WHAT IS EXPECTED ▸ Find the lines of the listing that contain the string "agent", and return them.

┌──

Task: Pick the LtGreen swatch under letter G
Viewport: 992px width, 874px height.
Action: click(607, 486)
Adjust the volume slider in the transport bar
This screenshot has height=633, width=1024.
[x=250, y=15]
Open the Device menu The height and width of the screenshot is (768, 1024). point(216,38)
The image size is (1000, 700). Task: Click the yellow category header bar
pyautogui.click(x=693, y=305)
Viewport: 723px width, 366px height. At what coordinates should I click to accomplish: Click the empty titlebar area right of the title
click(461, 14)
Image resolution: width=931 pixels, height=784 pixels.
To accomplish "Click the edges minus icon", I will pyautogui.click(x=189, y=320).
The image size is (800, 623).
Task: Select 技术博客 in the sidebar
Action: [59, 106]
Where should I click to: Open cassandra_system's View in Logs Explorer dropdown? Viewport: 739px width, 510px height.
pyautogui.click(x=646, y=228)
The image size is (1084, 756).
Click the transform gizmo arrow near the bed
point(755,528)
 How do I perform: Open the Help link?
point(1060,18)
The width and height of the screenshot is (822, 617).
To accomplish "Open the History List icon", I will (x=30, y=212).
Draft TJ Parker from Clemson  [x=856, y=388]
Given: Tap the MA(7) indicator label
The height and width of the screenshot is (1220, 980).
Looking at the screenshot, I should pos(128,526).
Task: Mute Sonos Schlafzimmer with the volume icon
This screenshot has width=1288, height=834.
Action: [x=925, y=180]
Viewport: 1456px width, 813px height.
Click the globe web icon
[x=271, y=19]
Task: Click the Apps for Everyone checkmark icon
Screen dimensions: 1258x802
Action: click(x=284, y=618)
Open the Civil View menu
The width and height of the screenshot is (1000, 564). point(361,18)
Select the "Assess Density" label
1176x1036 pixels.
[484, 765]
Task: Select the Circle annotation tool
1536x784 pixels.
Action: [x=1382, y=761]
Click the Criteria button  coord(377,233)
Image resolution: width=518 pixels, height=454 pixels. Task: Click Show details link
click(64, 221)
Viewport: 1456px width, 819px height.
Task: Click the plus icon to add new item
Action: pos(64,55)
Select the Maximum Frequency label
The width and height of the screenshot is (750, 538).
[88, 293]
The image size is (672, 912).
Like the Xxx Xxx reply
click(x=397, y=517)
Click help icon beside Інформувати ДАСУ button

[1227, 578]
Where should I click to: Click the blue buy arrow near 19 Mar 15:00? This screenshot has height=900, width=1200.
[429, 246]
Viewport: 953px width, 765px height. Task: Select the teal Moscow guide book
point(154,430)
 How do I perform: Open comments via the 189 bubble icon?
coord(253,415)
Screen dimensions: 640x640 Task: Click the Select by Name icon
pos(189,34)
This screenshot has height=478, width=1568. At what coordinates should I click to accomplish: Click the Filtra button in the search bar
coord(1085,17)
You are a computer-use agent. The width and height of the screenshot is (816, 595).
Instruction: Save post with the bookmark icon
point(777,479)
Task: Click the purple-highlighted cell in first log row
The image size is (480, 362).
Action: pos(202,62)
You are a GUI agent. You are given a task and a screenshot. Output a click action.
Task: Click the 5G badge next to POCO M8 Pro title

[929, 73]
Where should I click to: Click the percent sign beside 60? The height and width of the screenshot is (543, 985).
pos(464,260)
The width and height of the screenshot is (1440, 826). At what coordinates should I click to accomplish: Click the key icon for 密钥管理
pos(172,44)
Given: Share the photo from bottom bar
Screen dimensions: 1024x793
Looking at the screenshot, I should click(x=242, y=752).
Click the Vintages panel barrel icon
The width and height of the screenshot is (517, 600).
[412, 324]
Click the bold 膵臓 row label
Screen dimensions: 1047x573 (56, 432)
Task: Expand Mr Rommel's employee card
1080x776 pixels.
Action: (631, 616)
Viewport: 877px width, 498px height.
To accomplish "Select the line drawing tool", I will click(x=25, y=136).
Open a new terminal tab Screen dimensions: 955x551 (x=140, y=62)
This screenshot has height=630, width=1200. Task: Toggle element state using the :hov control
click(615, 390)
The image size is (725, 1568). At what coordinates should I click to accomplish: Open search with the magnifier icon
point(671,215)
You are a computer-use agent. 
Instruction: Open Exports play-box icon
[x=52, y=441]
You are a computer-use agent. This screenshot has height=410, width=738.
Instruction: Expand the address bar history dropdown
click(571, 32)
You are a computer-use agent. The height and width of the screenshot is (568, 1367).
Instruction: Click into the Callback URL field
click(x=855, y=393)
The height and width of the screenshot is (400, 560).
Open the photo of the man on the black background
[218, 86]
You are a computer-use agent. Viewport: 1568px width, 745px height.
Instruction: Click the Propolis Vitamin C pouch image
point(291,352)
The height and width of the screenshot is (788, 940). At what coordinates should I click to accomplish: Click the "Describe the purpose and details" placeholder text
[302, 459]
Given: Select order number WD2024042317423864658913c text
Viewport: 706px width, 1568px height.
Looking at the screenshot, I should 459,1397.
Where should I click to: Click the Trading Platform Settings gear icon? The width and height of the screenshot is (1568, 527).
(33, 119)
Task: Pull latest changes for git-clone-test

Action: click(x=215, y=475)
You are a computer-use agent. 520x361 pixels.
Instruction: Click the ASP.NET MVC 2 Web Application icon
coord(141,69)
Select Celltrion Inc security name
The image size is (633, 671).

└──

ANSWER TO THE EXERCISE ▸
You are a computer-use agent. The width and height of the screenshot is (816, 595).
You are a GUI agent. You are given a task and a screenshot. Output a click action.
You are a computer-use agent. 
You are a computer-use agent. This screenshot has height=410, width=738.
You are a computer-use agent. The height and width of the screenshot is (568, 1367).
You are a computer-use agent. Viewport: 1568px width, 745px height.
You are a computer-use agent. 520x361 pixels.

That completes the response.